The statement by federal prosecutors said Apria acknowledged and accepted responsibility for a wide range of the behavior alleged by the government, although the company maintains that it has not said its conduct was illegal or improper.

“Prior to becoming aware of the government’s interest in the matter in 2017, Apria had already made a number of changes to the NIV program’s processes and procedures relating to patient usage in the home,” an Apria spokesperson said.

As the coronavirus pandemic swept through the United States and Congress scrambled to provide aid, Apria benefited from higher demand for its respiratory devices and from relief legislation that upped Medicare reimbursement rates for providers and allowed Apria and other companies to defer tax payments, according to its regulatory filing with the SEC.

Recently, Apria executives have argued that the federal government should delay competitive bidding on their respiratory products, citing a risk of supply disruptions in the midst of the pandemic. The competitive bidding program, which Medicare has implemented over the past decade, has helped cut average prices for covered equipment by 36 percent, according to research by Harvard graduate student Yunan Ji.
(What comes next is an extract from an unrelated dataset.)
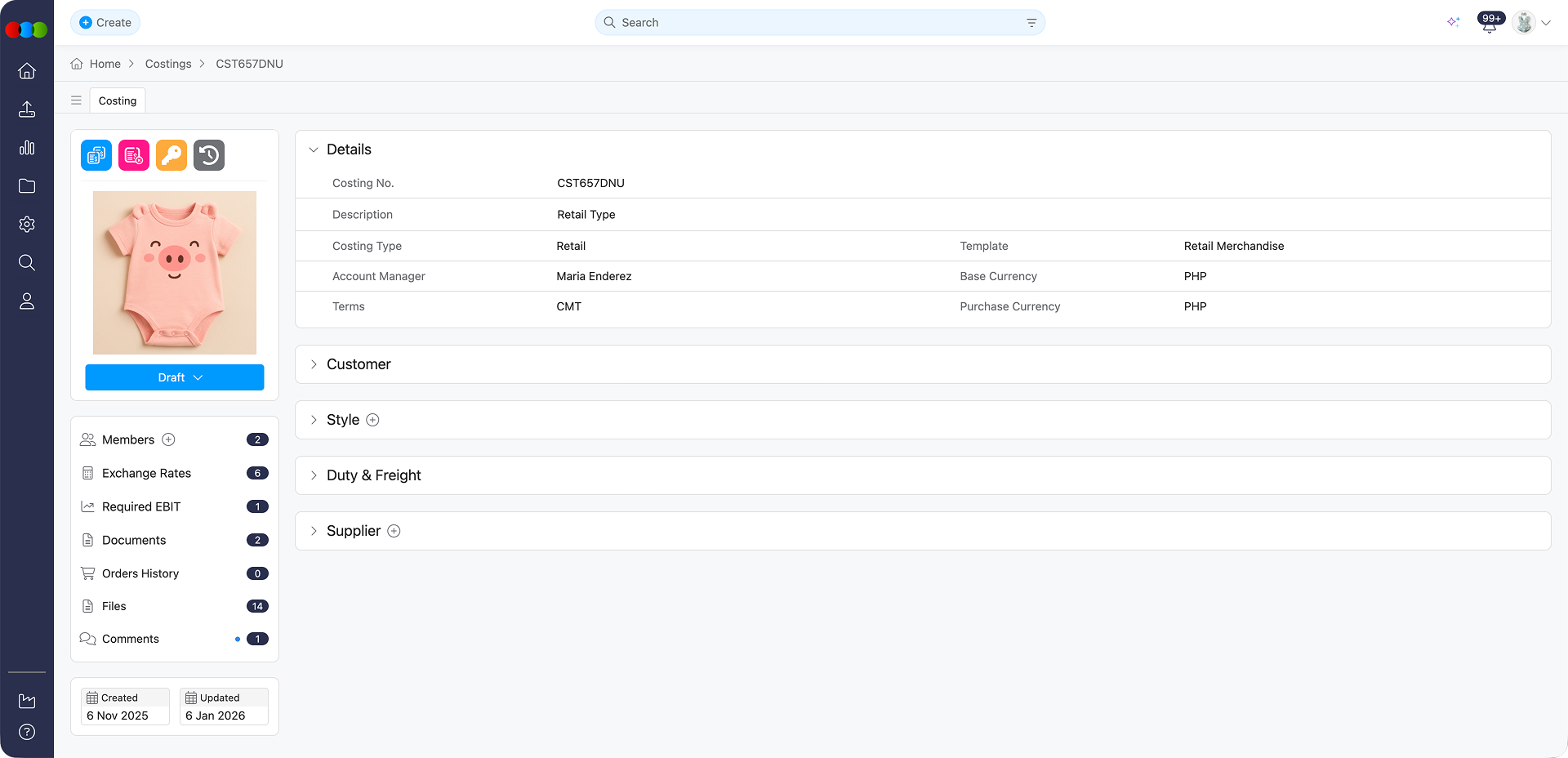Expand the Customer section

tap(359, 364)
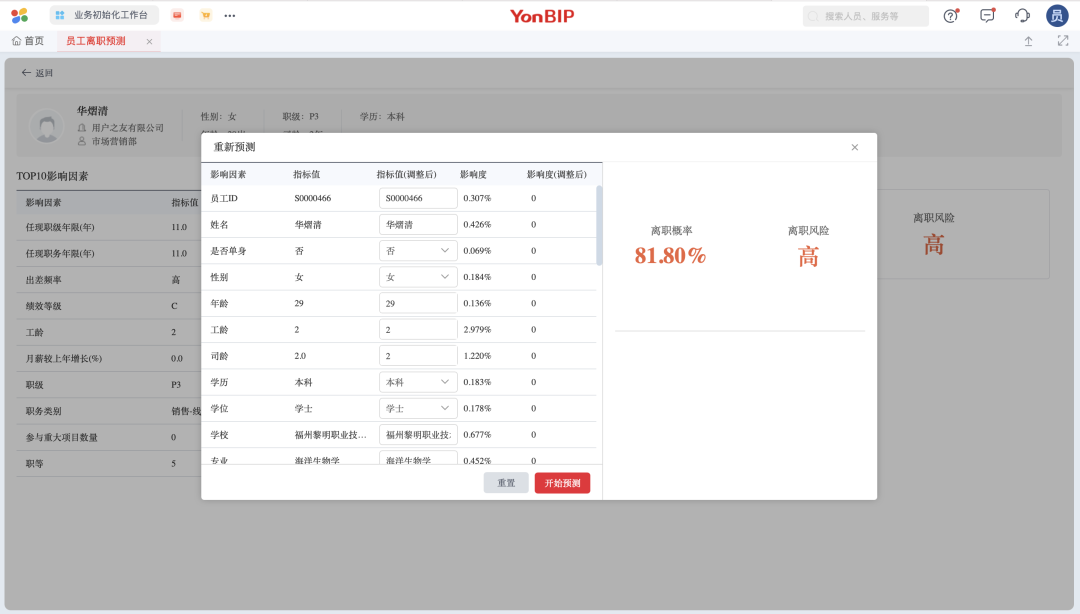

Apria has been lobbying on the same issue since at least 2019, well before the pandemic started, according to disclosures. Dan Starck, Apria’s CEO, criticized the competitive bidding program’s implementation as early as 2015, and the company noted in its filing with the SEC that the competitive bidding program “has historically put downward pressure on the amounts we are reimbursed.”

An Apria spokesperson said the company has “consistently said that the competitive bidding program threatens patient access to critical home oxygen care — particularly in underserved areas — which is all the more critical during this COVID-19 pandemic.”

In April, the Trump administration removed noninvasive ventilators — the same products that Apria would later be accused of falsely billing the government for — from its competitive bidding program, citing concerns over access to the machines during the pandemic. The decision means that Apria and other providers will continue to be paid higher Medicare reimbursement rates for the machines.

“If you remove the competitive bidding process, it’s very difficult for the government to know what the right price is, so there is more room to set the prices incorrectly in the future,” Ji said.

In October, the administration announced it would remove more than a dozen products from competitive bidding, including all of the products that Apria provides, saying that the bidding “did not achieve expected savings.”

CMS said in a statement that the competitive bidding program “has been an essential tool to help Medicare set appropriate payment rates.”